The Philippine deer was categorised as rare in 1994, data deficient in 1996, and vulnerable since 2008. This is because of the rapid population decline estimated to be more than 30% in the last 24 years or three generations.

==In culture==
The Bagobo-Tagabawa tribe in Barangay Sibulan, Toril, Davao City identified the Philippine brown deer as a "cultural keystone species". This means that the deer play a vital role in their culture. As a matter of fact, the tribesmen claimed that their tribe would be incomplete without the deer. To preserve their cultural pride by avoiding over-hunting, the tribe has declared hunting and non-hunting zones in the forest.

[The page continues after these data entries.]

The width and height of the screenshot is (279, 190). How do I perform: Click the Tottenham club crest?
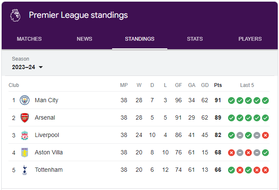coord(25,170)
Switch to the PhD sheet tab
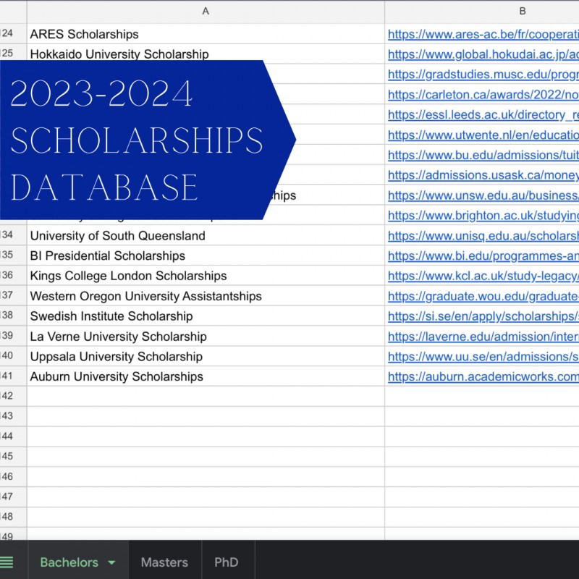 click(x=227, y=562)
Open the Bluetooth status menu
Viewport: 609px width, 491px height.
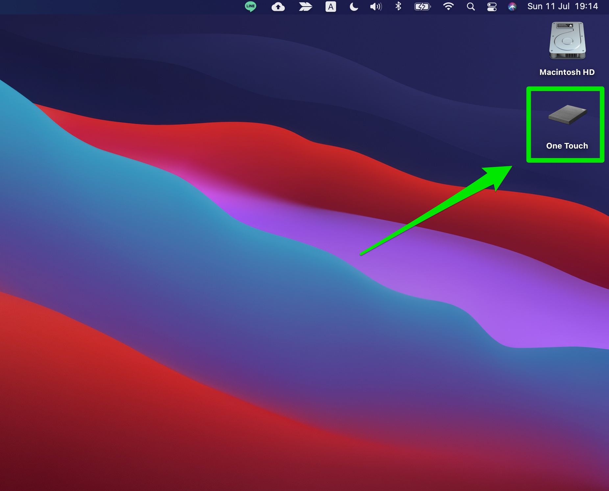click(x=398, y=7)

The Obu Manuvu indigenous community declared the Philippine deer as a "Pusaka" species, which means that it has an inherent value to the community's culture, life and history, and the community is committed to protect, manage and conserve the deer population within its ancestral domain.
The Mandaya people in Davao Oriental also regard the deer as " Gift from the Creator"; it is a sacred species in their ancestral landscapes.